Bizim Ateşli Prensimiz, birkaç kez yüzü değişecek kadar utanç içindeydi, ama sonsuz bir bilgelikle mali nedenlerin farkına vararak kimsenin tepki vermemesini emretti. Korku! Zalim Muammer, başka karmaşa tohumlarını ekmekte gecikmedi. Öncelikle, yolculuğun tarihi kötü seçilmişti. Amatörler karıştırmış olmalıydı. Çünkü, geldiği gün olan pazartesi günü, Uluslararası İnsan Hakları Günü'ne denk geliyordu. Bir bedevi için haklar, gururla yadsınır ve bir söylentiden öteye gitmezdi.

Bir önceki gün, çadırını kuracak kadar boş zaman bulamadığı Lizbon durağında, "güçlülere seslerini duyurmak için bomba eylemlerinde bulunan güçsüzleri anladığını" beyan etmişti: "Başka bir yolları yoktu" çünkü... Bu sözler atmosferde ağır bir etki bıraktı ve her bir yandan protesto çığlıkları yükseldi. "Bizim Kızgın Hükümdarımız", davetlisini savunmak zorunda kaldı: «Café de Flore'un bahçesinde ya da bunun gibi şık mekanlarda oturup insan hakları dersi vermek kolay.
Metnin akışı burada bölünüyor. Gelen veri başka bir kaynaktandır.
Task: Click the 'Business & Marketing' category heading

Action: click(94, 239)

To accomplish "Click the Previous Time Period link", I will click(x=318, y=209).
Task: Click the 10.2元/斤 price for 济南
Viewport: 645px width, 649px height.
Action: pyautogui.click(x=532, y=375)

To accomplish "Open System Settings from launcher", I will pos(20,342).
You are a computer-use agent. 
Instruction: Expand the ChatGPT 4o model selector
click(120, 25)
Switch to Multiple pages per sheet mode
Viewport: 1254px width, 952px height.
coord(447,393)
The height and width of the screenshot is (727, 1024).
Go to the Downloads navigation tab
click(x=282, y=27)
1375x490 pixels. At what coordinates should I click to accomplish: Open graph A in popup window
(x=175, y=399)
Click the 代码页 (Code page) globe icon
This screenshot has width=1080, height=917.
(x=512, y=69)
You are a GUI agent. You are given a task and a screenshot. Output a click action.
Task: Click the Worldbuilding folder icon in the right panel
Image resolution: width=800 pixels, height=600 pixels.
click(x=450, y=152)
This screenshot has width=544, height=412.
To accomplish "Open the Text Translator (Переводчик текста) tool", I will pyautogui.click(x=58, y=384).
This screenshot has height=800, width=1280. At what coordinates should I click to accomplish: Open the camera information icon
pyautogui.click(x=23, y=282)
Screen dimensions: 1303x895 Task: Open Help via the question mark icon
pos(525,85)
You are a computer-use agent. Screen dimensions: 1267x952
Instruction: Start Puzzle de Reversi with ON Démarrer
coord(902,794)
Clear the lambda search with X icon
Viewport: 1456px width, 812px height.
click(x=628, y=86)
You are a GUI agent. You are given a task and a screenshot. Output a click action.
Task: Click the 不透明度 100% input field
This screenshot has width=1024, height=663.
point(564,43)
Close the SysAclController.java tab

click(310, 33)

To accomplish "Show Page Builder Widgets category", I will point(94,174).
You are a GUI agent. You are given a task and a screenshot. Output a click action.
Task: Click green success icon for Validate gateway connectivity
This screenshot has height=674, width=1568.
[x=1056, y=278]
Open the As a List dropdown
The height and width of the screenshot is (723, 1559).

Ama maalesef şu an olan bu. Saint-Germain-des-Prés'nin entellektüelleri yapmıyorlar, hiçbir şey yapmıyorlar. Oysa ben yapıyorum.»

Tam bir hafta boyunca, Muammer, kendini bir turist gibi empoze ederek, aşırılıklarıyla "Bizim Parıldayan Hükümdarımızın" ışığına gölge düşürdü; bir vekil, gazetelere, onun kendisine Salvador Dali'yi hatırlattığını söyledi. Soytarılıklarıyla meşhur bir ressamı...

Salı günü, bir kafileyle birlikte meclise gitti ve bir salonda yirmi küsür vekille sırasıyla tanıştı. Sonra, isimleri dahi duyulmamış birtakım aydınların önünde büyüklenmek için Otel Ritz'e gitti. Bu aydınların içerisinde, kızı Ayşe'nin tezini yöneten Sorbonne'dan bir Profesör de bulunmaktaydı. Onlara Isa'dan bahsetti, Amerika'ya beddualar etti ve onlar için şiir koleksiyonunu imzaladı.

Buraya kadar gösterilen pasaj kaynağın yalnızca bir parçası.